▸ What is expected
Copy out exactly the lines below that run from the one holding "Given: Click average" to the one holding "Given: Mute the video with the speaker icon", keeping both of those lines and no others.

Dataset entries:
--- START ---
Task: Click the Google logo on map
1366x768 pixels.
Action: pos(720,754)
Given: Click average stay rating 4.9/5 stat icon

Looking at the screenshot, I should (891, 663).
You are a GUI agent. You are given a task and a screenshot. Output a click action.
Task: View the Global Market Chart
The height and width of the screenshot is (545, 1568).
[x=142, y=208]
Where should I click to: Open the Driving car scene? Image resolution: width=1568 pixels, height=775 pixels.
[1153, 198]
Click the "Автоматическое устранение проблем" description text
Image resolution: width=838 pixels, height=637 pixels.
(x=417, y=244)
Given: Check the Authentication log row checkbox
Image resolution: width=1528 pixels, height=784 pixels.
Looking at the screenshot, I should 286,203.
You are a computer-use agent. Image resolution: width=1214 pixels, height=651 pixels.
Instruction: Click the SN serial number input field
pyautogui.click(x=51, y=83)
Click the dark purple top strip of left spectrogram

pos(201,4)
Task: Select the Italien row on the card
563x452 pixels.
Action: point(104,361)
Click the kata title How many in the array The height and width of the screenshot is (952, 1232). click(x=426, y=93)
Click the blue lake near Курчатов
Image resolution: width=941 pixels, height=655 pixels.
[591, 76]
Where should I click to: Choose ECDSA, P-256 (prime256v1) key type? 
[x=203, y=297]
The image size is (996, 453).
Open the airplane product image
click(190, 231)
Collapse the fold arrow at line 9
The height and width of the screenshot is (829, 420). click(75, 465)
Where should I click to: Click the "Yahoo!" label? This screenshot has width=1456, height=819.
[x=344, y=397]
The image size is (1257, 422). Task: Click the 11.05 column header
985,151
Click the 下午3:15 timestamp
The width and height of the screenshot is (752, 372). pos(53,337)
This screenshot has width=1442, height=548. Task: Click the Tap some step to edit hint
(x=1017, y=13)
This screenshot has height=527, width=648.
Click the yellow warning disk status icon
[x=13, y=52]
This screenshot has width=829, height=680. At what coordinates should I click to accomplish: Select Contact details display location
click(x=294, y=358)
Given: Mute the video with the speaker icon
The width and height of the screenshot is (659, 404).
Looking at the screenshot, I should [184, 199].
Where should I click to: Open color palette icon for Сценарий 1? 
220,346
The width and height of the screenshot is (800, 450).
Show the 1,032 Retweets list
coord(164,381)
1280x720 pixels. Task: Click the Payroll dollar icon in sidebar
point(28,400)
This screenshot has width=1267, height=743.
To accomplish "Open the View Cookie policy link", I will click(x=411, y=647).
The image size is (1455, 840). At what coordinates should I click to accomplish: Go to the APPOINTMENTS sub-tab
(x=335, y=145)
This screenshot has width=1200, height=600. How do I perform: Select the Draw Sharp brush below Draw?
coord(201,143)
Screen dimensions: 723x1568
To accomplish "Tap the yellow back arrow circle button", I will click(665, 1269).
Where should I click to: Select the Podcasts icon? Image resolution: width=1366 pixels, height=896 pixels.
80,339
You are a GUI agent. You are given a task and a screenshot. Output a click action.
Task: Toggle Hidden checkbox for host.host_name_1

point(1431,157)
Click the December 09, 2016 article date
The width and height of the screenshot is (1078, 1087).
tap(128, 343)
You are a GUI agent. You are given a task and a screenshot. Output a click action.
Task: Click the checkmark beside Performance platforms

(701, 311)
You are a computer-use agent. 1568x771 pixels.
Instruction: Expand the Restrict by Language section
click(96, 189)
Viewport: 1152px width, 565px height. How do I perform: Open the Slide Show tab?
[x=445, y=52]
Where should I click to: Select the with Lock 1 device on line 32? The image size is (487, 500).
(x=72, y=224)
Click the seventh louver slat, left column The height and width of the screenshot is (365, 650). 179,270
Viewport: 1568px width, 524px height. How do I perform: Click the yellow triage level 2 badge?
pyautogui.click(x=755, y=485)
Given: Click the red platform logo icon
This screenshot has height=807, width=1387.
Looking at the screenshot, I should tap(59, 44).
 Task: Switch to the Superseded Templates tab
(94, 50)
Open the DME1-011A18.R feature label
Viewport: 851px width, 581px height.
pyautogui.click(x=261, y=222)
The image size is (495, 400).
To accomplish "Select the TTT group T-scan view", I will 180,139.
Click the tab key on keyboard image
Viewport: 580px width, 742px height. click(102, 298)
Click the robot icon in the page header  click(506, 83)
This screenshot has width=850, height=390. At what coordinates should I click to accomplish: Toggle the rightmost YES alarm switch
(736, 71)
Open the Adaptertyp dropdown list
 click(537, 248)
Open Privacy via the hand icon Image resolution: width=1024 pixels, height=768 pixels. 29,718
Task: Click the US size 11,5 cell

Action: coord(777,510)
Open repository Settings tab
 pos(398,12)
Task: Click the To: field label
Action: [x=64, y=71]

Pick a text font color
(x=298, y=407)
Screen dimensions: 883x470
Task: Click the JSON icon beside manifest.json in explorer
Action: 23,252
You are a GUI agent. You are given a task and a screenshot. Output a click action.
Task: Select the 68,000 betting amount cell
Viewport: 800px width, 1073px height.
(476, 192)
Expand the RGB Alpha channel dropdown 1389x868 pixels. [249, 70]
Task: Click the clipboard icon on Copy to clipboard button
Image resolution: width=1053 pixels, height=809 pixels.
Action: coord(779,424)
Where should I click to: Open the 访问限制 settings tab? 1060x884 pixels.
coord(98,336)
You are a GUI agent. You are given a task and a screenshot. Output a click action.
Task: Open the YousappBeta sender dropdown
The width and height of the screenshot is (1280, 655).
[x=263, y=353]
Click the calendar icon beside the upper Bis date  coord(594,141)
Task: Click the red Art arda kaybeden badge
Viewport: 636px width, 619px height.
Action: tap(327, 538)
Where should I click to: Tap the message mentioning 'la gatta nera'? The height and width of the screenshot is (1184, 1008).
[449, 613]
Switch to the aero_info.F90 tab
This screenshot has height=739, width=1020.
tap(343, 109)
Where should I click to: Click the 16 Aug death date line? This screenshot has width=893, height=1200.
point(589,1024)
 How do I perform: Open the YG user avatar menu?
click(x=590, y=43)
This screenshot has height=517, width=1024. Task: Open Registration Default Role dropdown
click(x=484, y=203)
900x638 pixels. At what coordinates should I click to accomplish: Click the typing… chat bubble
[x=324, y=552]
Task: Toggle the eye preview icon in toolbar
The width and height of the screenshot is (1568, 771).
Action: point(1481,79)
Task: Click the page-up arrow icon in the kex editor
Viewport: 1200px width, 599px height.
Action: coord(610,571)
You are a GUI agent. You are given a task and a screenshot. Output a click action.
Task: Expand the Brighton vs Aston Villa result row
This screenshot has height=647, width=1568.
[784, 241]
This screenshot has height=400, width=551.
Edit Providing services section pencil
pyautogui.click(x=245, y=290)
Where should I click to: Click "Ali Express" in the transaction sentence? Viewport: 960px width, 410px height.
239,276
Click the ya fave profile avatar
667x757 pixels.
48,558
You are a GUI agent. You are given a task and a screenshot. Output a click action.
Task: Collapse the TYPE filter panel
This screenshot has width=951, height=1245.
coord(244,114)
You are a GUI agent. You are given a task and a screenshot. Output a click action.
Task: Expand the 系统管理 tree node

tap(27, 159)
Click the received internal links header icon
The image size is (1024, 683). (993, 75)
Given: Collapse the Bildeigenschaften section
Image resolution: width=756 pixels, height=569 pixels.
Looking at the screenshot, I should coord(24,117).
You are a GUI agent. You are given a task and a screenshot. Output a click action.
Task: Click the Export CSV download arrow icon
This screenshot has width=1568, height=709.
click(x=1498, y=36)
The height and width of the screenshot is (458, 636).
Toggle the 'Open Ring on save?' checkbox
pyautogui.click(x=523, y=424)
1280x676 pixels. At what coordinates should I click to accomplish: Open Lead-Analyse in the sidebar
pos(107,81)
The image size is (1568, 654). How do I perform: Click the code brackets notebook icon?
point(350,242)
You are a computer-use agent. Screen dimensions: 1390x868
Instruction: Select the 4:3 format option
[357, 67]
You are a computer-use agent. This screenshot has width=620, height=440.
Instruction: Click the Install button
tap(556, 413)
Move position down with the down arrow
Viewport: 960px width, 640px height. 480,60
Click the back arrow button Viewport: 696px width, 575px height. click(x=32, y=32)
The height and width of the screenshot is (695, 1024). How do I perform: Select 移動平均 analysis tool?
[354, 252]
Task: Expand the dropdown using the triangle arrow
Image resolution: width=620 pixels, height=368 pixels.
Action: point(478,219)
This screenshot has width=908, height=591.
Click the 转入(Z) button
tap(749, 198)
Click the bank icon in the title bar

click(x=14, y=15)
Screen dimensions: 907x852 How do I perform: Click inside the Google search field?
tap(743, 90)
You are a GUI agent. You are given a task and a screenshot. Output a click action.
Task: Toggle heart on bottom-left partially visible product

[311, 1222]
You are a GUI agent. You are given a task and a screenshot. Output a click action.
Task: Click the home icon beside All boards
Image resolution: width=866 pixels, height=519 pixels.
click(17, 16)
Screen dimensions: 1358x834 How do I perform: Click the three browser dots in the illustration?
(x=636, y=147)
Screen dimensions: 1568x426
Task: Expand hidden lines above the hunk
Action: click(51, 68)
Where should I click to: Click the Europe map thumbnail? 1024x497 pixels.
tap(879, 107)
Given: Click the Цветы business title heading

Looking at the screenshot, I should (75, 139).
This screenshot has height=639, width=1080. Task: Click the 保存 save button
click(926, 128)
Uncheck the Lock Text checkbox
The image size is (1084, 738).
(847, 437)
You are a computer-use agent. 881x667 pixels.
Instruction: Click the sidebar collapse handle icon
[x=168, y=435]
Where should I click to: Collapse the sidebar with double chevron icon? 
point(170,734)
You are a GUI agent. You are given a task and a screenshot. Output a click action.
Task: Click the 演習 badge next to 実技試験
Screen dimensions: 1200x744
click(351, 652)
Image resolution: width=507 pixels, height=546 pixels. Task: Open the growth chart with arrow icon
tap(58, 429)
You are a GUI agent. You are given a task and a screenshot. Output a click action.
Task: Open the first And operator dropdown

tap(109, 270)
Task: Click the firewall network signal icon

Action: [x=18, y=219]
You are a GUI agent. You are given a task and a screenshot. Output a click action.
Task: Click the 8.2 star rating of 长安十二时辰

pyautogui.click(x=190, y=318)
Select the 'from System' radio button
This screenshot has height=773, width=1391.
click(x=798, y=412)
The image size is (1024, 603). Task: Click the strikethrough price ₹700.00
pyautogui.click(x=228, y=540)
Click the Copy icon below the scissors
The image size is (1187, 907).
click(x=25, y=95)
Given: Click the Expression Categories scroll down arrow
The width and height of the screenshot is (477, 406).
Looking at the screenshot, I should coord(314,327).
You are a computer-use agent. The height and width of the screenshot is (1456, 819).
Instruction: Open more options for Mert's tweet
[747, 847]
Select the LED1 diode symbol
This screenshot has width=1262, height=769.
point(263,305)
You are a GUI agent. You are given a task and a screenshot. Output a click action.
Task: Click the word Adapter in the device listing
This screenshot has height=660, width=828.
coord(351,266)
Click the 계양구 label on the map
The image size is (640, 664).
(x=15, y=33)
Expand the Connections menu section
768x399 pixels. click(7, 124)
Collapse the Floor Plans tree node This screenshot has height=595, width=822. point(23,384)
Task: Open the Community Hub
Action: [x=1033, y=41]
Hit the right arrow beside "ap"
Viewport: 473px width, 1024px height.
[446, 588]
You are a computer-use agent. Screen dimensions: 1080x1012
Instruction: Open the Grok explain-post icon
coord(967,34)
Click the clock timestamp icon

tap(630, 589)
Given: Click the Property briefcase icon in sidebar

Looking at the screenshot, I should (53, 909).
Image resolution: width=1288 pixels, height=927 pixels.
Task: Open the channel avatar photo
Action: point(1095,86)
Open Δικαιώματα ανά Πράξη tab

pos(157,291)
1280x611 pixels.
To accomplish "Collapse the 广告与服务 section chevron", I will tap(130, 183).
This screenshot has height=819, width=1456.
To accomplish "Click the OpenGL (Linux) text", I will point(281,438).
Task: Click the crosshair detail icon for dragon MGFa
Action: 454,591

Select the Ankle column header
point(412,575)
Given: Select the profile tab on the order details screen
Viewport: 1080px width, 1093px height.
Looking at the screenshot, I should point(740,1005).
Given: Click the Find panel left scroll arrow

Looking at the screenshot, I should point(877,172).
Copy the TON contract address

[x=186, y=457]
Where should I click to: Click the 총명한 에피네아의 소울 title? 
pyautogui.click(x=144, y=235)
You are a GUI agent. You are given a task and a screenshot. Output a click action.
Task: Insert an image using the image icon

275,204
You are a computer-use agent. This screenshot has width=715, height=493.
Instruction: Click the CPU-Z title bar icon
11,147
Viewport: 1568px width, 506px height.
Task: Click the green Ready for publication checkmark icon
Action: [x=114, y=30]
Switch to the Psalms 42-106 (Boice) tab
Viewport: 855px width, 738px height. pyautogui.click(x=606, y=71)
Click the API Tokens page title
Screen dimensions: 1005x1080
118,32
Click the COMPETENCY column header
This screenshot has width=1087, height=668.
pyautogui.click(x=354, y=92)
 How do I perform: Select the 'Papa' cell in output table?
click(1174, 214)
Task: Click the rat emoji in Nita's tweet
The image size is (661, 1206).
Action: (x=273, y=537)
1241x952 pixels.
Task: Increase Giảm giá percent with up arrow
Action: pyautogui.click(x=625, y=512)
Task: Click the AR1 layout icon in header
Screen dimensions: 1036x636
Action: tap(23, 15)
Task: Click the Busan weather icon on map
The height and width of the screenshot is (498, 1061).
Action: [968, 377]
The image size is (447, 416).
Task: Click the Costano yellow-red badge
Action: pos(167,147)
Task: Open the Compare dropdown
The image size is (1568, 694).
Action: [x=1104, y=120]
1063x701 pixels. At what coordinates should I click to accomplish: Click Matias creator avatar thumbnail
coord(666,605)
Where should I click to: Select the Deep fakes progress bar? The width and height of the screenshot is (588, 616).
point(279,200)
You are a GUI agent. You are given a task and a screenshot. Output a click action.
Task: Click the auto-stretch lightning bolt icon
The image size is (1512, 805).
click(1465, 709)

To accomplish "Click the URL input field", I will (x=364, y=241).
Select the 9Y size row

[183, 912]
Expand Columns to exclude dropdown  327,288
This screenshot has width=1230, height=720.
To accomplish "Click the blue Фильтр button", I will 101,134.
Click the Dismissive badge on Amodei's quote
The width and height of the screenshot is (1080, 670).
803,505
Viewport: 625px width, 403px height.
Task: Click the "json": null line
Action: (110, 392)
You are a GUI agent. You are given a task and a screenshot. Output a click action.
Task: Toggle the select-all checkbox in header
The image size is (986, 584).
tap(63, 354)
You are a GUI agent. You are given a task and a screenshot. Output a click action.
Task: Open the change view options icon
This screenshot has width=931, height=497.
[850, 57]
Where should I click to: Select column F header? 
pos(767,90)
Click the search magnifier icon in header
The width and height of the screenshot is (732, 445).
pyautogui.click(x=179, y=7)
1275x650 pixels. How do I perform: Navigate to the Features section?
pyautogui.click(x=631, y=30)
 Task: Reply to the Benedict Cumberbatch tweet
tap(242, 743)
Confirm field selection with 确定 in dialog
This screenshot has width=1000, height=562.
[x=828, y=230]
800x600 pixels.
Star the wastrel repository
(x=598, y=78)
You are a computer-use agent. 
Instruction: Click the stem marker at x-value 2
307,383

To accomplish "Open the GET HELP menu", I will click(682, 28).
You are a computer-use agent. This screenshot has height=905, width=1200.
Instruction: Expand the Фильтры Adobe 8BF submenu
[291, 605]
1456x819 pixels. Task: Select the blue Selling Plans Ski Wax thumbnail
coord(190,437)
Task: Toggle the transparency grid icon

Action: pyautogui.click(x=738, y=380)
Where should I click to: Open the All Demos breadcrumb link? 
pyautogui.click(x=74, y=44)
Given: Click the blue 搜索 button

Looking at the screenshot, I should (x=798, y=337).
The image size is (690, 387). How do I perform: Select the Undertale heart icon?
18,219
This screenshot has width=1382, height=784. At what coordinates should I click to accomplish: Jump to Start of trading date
--- END ---
▸ Task output
Given: Click average stay rating 4.9/5 stat icon

Looking at the screenshot, I should (891, 663).
You are a GUI agent. You are given a task and a screenshot. Output a click action.
Task: View the Global Market Chart
The height and width of the screenshot is (545, 1568).
[x=142, y=208]
Where should I click to: Open the Driving car scene? Image resolution: width=1568 pixels, height=775 pixels.
[1153, 198]
Click the "Автоматическое устранение проблем" description text
Image resolution: width=838 pixels, height=637 pixels.
(x=417, y=244)
Given: Check the Authentication log row checkbox
Image resolution: width=1528 pixels, height=784 pixels.
Looking at the screenshot, I should 286,203.
You are a computer-use agent. Image resolution: width=1214 pixels, height=651 pixels.
Instruction: Click the SN serial number input field
pyautogui.click(x=51, y=83)
Click the dark purple top strip of left spectrogram

pos(201,4)
Task: Select the Italien row on the card
563x452 pixels.
Action: point(104,361)
Click the kata title How many in the array The height and width of the screenshot is (952, 1232). click(x=426, y=93)
Click the blue lake near Курчатов
Image resolution: width=941 pixels, height=655 pixels.
[591, 76]
Where should I click to: Choose ECDSA, P-256 (prime256v1) key type? 
[x=203, y=297]
The image size is (996, 453).
Open the airplane product image
click(190, 231)
Collapse the fold arrow at line 9
The height and width of the screenshot is (829, 420). click(75, 465)
Where should I click to: Click the "Yahoo!" label? This screenshot has width=1456, height=819.
[x=344, y=397]
The image size is (1257, 422). Task: Click the 11.05 column header
985,151
Click the 下午3:15 timestamp
The width and height of the screenshot is (752, 372). pos(53,337)
This screenshot has width=1442, height=548. Task: Click the Tap some step to edit hint
(x=1017, y=13)
This screenshot has height=527, width=648.
Click the yellow warning disk status icon
[x=13, y=52]
This screenshot has width=829, height=680. At what coordinates should I click to accomplish: Select Contact details display location
click(x=294, y=358)
Given: Mute the video with the speaker icon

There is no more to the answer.